Soupçons d'emplois fictifs : le spectre du "dépôt de bilan" pour le RN

Soupçons d'emplois fictifs : le spectre du "dépôt de bilan" pour le RN
La présidente du Rassemblement national (RN), Marine Le Pen, le 23 juillet 2018 à Paris.

Orange avec AFP, publié le lundi 06 août 2018 à 10h20

Le Rassemblement national (RN) joue gros ce lundi 6 août : le parti va tenter de faire annuler devant la Cour d'appel de Paris la saisie de 2 millions d'euros d'aides publiques confisqués dans le cadre de l'enquête sur les assistants présumés fictifs de l'ex-Front national au Parlement européen.

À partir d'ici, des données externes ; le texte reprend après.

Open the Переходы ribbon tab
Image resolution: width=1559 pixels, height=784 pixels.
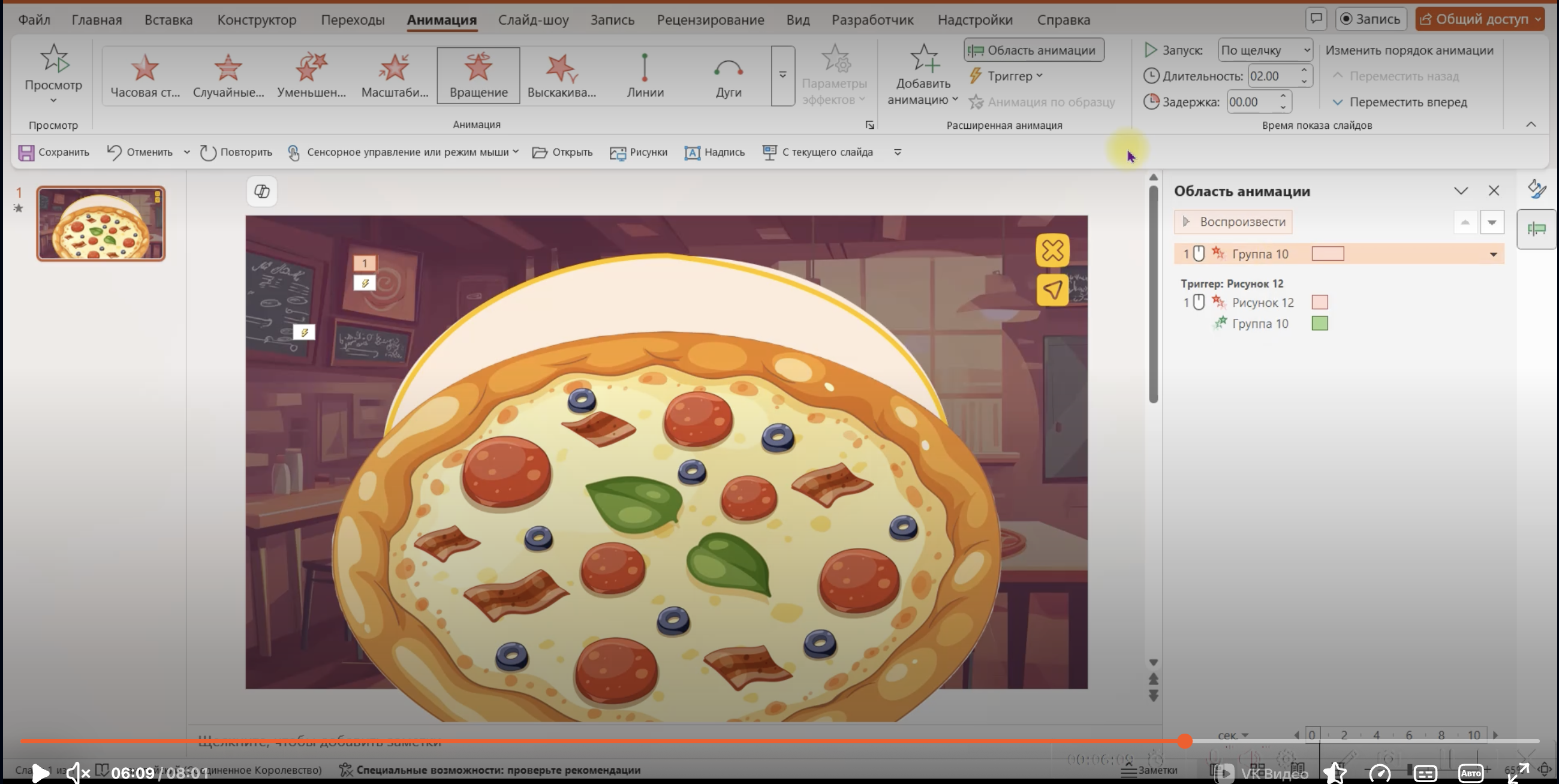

"Assassinat politique", "coup d'État" des juges, "peine de mort", "persécution" : le Rassemblement nationale et sa présidente, Marine Le Pen, ont multiplié ces derniers jours les attaques contre cette décision. Le parti a même agité la menace d'"une cessation de paiements" et d'"un dépôt de bilan" s'il ne récupérait pas cette somme représentant une partie de l'acompte qui devait lui être versée en juillet au titre de l'aide d'État calculée selon ses résultats aux législatives, soit 4,5 millions d'euros par an.

"Le compte n'y est pas"

Déjà confronté à une baisse de son nombre d'adhérents, le parti a lancé un appel aux dons au nom du "pluralisme".

Celui-ci lui a permis de récolter quelque 500.000 euros. Mais "le compte n'y est pas", a reconnu jeudi Sébastien Chenu, porte-parole du RN. Le parti espérait récolter près de 2 millions d'euros.

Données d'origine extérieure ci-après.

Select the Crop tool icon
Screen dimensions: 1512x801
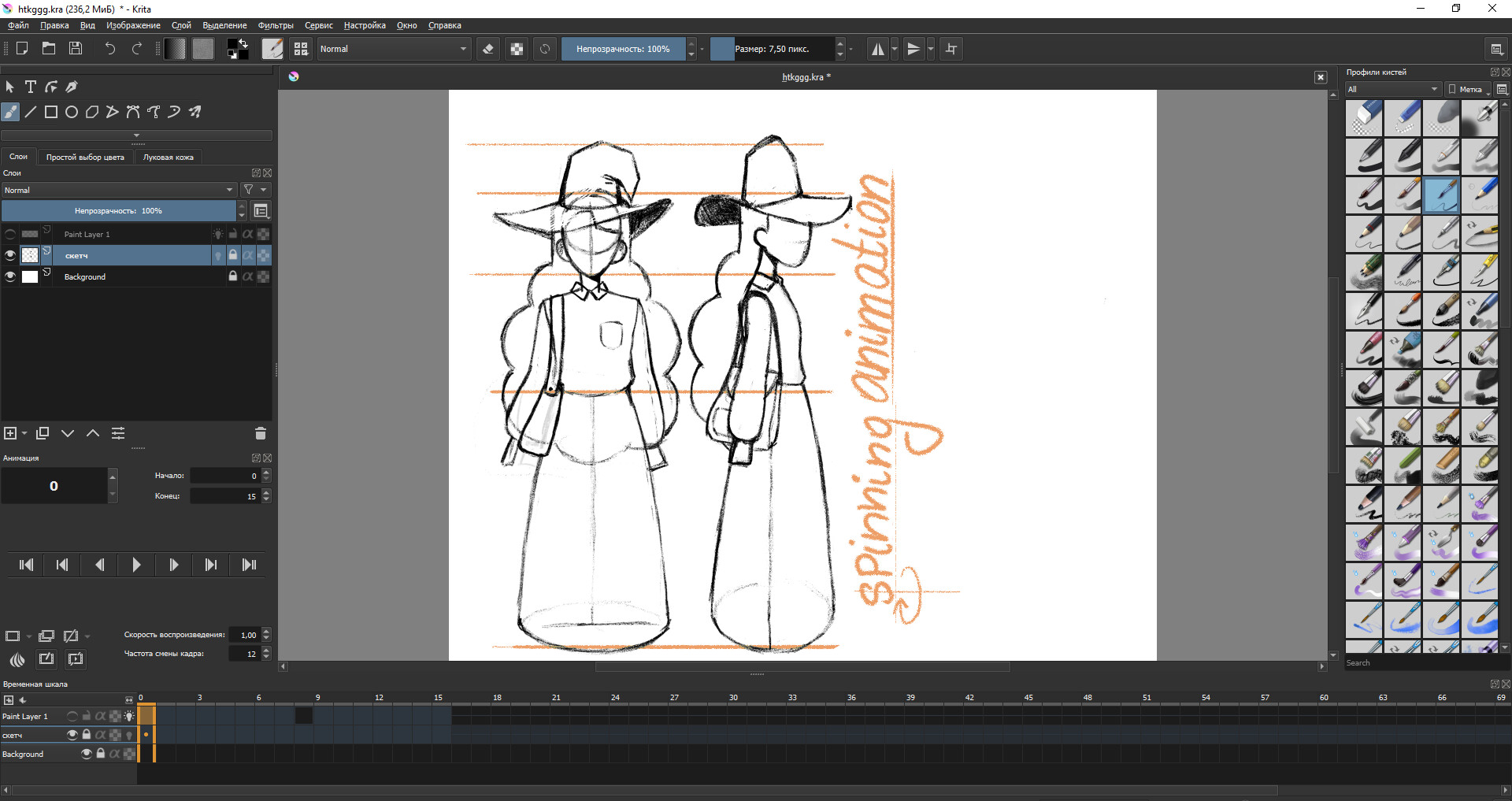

Le gel de la dotation a été décidé par les juges d'instruction Claire Thépaut et Renaud Van Ruymbeke qui enquêtent depuis fin 2016 sur un possible "système" organisé par le parti et sa présidente Marine Le Pen pour faire prendre en charge par le Parlement européen des salaires du parti, via des contrats d'assistants parlementaires présumés fictifs. Le Front national "de manière concertée et délibérée a organisé le système de détournement de ces fonds européens à son profit", écrivent-ils dans leur ordonnance, consultée par l'AFP.

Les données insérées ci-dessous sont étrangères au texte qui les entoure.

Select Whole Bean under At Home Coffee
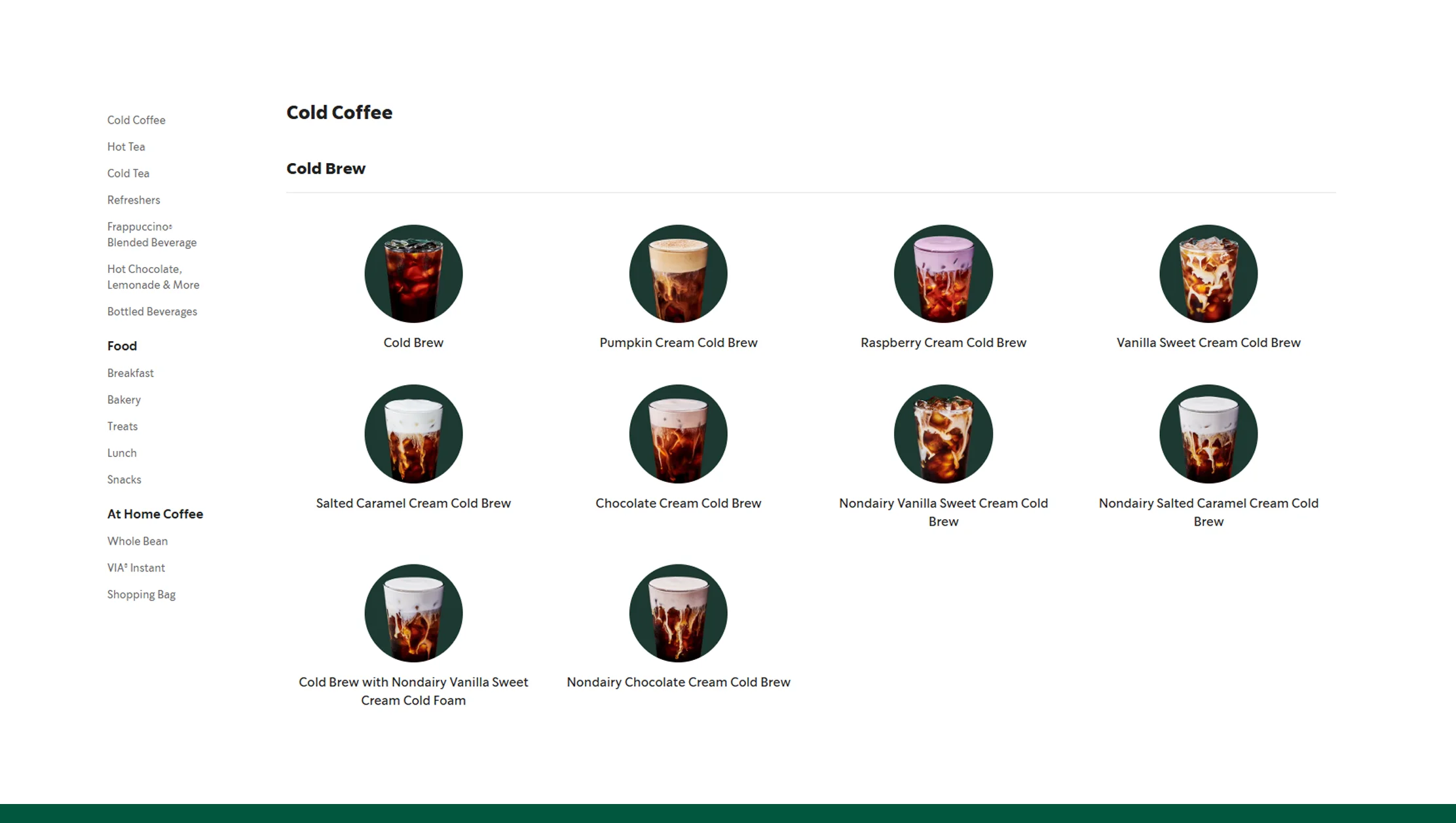The image size is (1456, 823). 137,541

Quatorze personnes inculpées

Le dossier totalisait début juillet quatorze inculpations dont celles du FN, de l'eurodéputé Nicolas Bay, pressenti pour conduire la liste du RN aux prochaines élections européennes en 2019, et des ex-élus Marine Le Pen et Louis Aliot, son compagnon.

L'information judiciaire, ouverte pour "abus de confiance" et "escroquerie en bande organisée", cible 17 députés et les contrats d'une quarantaine d'assistants parlementaires. Préjudice évalué par le Parlement européen : 6,8 millions d'euros entre 2009 et 2017, sur deux mandatures. Cette saisie pénale est une première pour un parti politique. Les magistrats la justifient par l'endettement du parti et le risque d'une "dissipation" des sommes.



"Il est à craindre que cette somme soit affectée au remboursement d'emprunts (...) et qu'en cas de condamnation à payer des dommages et intérêts au Parlement européen ou à une amende, ceux-ci ne puissent pas être recouvrés", argumentent-ils.

"Je suis pour le pluralisme démocratique, je ne souhaite qu'aucun parti ne disparaisse pour des raisons d'argent", a déclaré sur RTL Florian Philippot, député européen et président du parti Les Patriotes. "Est-ce que le parti est bien géré ? C'est une autre affaire. Peu de temps après mon départ, j'avais appris qu'elle se servait un salaire en plus de son indemnité parlementaire (...) Je ne suis pas sûr qu'elle y ait renoncé et ça fait partie des économies qui peuvent encore être faites là-bas", a-t-il ajouté.